## Work to complete
Reproduce the entries so that every line matches the original exactly.

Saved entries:
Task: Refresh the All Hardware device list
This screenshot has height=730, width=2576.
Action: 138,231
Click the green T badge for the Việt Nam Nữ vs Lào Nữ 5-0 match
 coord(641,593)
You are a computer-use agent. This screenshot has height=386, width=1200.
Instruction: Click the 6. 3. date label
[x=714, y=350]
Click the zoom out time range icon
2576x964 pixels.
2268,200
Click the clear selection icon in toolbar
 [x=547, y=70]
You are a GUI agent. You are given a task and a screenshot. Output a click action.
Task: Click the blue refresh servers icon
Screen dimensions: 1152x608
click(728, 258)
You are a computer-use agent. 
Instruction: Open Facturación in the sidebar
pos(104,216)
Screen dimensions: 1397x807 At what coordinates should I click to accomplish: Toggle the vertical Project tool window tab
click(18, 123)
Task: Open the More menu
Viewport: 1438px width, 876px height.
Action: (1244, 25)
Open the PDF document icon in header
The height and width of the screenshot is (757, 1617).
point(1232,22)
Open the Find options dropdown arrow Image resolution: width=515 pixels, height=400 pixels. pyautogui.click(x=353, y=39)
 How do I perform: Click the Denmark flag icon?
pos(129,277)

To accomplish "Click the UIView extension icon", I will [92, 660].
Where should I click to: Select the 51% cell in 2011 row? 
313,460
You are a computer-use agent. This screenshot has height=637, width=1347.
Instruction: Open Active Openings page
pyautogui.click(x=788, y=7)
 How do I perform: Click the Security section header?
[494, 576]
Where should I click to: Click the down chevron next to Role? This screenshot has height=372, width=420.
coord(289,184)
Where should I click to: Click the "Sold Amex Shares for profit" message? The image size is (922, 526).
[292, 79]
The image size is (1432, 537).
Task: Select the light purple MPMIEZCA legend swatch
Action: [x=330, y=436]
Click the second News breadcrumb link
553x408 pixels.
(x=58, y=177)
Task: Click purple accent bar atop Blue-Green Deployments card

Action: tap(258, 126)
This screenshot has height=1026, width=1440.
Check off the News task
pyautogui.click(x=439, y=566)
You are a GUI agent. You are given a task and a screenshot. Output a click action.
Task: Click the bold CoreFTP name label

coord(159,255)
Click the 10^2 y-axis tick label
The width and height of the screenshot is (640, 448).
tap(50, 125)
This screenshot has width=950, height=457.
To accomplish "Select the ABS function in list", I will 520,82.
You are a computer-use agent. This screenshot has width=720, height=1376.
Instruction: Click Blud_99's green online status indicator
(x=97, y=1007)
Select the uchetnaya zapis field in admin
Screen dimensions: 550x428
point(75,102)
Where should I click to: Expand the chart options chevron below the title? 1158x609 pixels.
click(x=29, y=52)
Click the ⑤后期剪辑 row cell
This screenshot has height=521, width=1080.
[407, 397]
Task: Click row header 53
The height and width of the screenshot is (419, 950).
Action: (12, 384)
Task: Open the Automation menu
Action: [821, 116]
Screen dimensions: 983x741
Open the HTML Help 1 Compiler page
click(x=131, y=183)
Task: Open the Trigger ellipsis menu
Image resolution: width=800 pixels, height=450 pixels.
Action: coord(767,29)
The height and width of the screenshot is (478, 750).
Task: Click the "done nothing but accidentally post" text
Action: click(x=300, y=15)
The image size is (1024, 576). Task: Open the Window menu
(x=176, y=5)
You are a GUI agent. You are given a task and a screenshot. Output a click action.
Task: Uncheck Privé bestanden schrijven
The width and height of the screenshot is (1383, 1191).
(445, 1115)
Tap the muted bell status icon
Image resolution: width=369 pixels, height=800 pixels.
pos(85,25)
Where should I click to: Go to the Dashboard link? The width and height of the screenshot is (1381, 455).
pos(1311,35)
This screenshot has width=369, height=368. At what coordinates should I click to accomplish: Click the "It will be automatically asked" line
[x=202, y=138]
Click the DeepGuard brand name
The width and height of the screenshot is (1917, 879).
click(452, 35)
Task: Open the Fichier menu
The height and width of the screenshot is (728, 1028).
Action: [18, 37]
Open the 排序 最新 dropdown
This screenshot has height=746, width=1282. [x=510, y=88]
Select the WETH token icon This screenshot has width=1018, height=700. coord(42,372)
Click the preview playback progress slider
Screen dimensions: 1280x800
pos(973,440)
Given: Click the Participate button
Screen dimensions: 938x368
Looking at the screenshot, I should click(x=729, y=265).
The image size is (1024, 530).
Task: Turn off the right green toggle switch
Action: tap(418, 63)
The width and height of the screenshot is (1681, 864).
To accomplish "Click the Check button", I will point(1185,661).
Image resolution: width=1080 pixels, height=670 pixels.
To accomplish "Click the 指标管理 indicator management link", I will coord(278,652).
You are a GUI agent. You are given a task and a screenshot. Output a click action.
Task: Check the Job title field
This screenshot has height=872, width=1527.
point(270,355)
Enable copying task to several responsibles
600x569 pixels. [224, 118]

## Solution to this problem
Task: Refresh the All Hardware device list
This screenshot has height=730, width=2576.
Action: 138,231
Click the green T badge for the Việt Nam Nữ vs Lào Nữ 5-0 match
 coord(641,593)
You are a computer-use agent. This screenshot has height=386, width=1200.
Instruction: Click the 6. 3. date label
[x=714, y=350]
Click the zoom out time range icon
2576x964 pixels.
2268,200
Click the clear selection icon in toolbar
 [x=547, y=70]
You are a GUI agent. You are given a task and a screenshot. Output a click action.
Task: Click the blue refresh servers icon
Screen dimensions: 1152x608
click(728, 258)
You are a computer-use agent. 
Instruction: Open Facturación in the sidebar
pos(104,216)
Screen dimensions: 1397x807 At what coordinates should I click to accomplish: Toggle the vertical Project tool window tab
click(18, 123)
Task: Open the More menu
Viewport: 1438px width, 876px height.
Action: (1244, 25)
Open the PDF document icon in header
The height and width of the screenshot is (757, 1617).
point(1232,22)
Open the Find options dropdown arrow Image resolution: width=515 pixels, height=400 pixels. pyautogui.click(x=353, y=39)
 How do I perform: Click the Denmark flag icon?
pos(129,277)

To accomplish "Click the UIView extension icon", I will [92, 660].
Where should I click to: Select the 51% cell in 2011 row? 
313,460
You are a computer-use agent. This screenshot has height=637, width=1347.
Instruction: Open Active Openings page
pyautogui.click(x=788, y=7)
 How do I perform: Click the Security section header?
[494, 576]
Where should I click to: Click the down chevron next to Role? This screenshot has height=372, width=420.
coord(289,184)
Where should I click to: Click the "Sold Amex Shares for profit" message? The image size is (922, 526).
[292, 79]
The image size is (1432, 537).
Task: Select the light purple MPMIEZCA legend swatch
Action: [x=330, y=436]
Click the second News breadcrumb link
553x408 pixels.
(x=58, y=177)
Task: Click purple accent bar atop Blue-Green Deployments card

Action: tap(258, 126)
This screenshot has height=1026, width=1440.
Check off the News task
pyautogui.click(x=439, y=566)
You are a GUI agent. You are given a task and a screenshot. Output a click action.
Task: Click the bold CoreFTP name label

coord(159,255)
Click the 10^2 y-axis tick label
The width and height of the screenshot is (640, 448).
tap(50, 125)
This screenshot has width=950, height=457.
To accomplish "Select the ABS function in list", I will 520,82.
You are a computer-use agent. This screenshot has width=720, height=1376.
Instruction: Click Blud_99's green online status indicator
(x=97, y=1007)
Select the uchetnaya zapis field in admin
Screen dimensions: 550x428
point(75,102)
Where should I click to: Expand the chart options chevron below the title? 1158x609 pixels.
click(x=29, y=52)
Click the ⑤后期剪辑 row cell
This screenshot has height=521, width=1080.
[407, 397]
Task: Click row header 53
The height and width of the screenshot is (419, 950).
Action: (12, 384)
Task: Open the Automation menu
Action: [821, 116]
Screen dimensions: 983x741
Open the HTML Help 1 Compiler page
click(x=131, y=183)
Task: Open the Trigger ellipsis menu
Image resolution: width=800 pixels, height=450 pixels.
Action: coord(767,29)
The height and width of the screenshot is (478, 750).
Task: Click the "done nothing but accidentally post" text
Action: click(x=300, y=15)
The image size is (1024, 576). Task: Open the Window menu
(x=176, y=5)
You are a GUI agent. You are given a task and a screenshot. Output a click action.
Task: Uncheck Privé bestanden schrijven
The width and height of the screenshot is (1383, 1191).
(445, 1115)
Tap the muted bell status icon
Image resolution: width=369 pixels, height=800 pixels.
pos(85,25)
Where should I click to: Go to the Dashboard link? The width and height of the screenshot is (1381, 455).
pos(1311,35)
This screenshot has width=369, height=368. At what coordinates should I click to accomplish: Click the "It will be automatically asked" line
[x=202, y=138]
Click the DeepGuard brand name
The width and height of the screenshot is (1917, 879).
click(452, 35)
Task: Open the Fichier menu
The height and width of the screenshot is (728, 1028).
Action: [18, 37]
Open the 排序 最新 dropdown
This screenshot has height=746, width=1282. [x=510, y=88]
Select the WETH token icon This screenshot has width=1018, height=700. coord(42,372)
Click the preview playback progress slider
Screen dimensions: 1280x800
pos(973,440)
Given: Click the Participate button
Screen dimensions: 938x368
Looking at the screenshot, I should click(x=729, y=265).
The image size is (1024, 530).
Task: Turn off the right green toggle switch
Action: tap(418, 63)
The width and height of the screenshot is (1681, 864).
To accomplish "Click the Check button", I will point(1185,661).
Image resolution: width=1080 pixels, height=670 pixels.
To accomplish "Click the 指标管理 indicator management link", I will coord(278,652).
You are a GUI agent. You are given a task and a screenshot. Output a click action.
Task: Check the Job title field
This screenshot has height=872, width=1527.
point(270,355)
Enable copying task to several responsibles
600x569 pixels. [224, 118]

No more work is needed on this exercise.